● **WHAT IS NEEDED**: Write each entry out again exactly, with nothing omitted.

Saved entries:
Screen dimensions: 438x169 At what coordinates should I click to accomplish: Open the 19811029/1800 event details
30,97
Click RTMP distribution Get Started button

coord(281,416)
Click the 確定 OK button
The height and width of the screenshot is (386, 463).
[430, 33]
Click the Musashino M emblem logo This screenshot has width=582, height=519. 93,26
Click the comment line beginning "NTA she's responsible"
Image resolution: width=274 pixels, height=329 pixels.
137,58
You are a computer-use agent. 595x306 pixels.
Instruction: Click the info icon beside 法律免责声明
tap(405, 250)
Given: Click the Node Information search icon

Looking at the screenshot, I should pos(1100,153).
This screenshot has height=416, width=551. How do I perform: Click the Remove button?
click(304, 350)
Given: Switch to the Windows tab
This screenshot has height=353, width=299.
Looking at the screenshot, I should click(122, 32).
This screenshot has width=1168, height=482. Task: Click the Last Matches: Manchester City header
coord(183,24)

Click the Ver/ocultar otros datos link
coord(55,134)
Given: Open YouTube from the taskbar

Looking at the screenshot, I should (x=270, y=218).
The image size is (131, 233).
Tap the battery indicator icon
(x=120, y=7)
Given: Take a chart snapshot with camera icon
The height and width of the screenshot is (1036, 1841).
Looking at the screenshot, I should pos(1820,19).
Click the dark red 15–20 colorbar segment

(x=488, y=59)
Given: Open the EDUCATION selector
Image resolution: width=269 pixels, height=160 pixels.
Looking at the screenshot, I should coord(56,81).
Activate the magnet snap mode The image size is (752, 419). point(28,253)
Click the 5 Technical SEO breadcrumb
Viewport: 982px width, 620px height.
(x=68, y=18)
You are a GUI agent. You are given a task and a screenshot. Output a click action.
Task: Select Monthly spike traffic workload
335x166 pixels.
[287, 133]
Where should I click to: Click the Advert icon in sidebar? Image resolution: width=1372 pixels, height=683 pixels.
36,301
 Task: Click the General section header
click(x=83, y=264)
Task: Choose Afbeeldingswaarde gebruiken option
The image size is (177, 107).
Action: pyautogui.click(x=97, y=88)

● **PROBLEM SOLUTION**:
Screen dimensions: 438x169 At what coordinates should I click to accomplish: Open the 19811029/1800 event details
30,97
Click RTMP distribution Get Started button

coord(281,416)
Click the 確定 OK button
The height and width of the screenshot is (386, 463).
[430, 33]
Click the Musashino M emblem logo This screenshot has width=582, height=519. 93,26
Click the comment line beginning "NTA she's responsible"
Image resolution: width=274 pixels, height=329 pixels.
137,58
You are a computer-use agent. 595x306 pixels.
Instruction: Click the info icon beside 法律免责声明
tap(405, 250)
Given: Click the Node Information search icon

Looking at the screenshot, I should pos(1100,153).
This screenshot has height=416, width=551. How do I perform: Click the Remove button?
click(304, 350)
Given: Switch to the Windows tab
This screenshot has height=353, width=299.
Looking at the screenshot, I should click(122, 32).
This screenshot has width=1168, height=482. Task: Click the Last Matches: Manchester City header
coord(183,24)

Click the Ver/ocultar otros datos link
coord(55,134)
Given: Open YouTube from the taskbar

Looking at the screenshot, I should (x=270, y=218).
The image size is (131, 233).
Tap the battery indicator icon
(x=120, y=7)
Given: Take a chart snapshot with camera icon
The height and width of the screenshot is (1036, 1841).
Looking at the screenshot, I should pos(1820,19).
Click the dark red 15–20 colorbar segment

(x=488, y=59)
Given: Open the EDUCATION selector
Image resolution: width=269 pixels, height=160 pixels.
Looking at the screenshot, I should coord(56,81).
Activate the magnet snap mode The image size is (752, 419). point(28,253)
Click the 5 Technical SEO breadcrumb
Viewport: 982px width, 620px height.
(x=68, y=18)
You are a GUI agent. You are given a task and a screenshot. Output a click action.
Task: Select Monthly spike traffic workload
335x166 pixels.
[287, 133]
Where should I click to: Click the Advert icon in sidebar? Image resolution: width=1372 pixels, height=683 pixels.
36,301
 Task: Click the General section header
click(x=83, y=264)
Task: Choose Afbeeldingswaarde gebruiken option
The image size is (177, 107).
Action: pyautogui.click(x=97, y=88)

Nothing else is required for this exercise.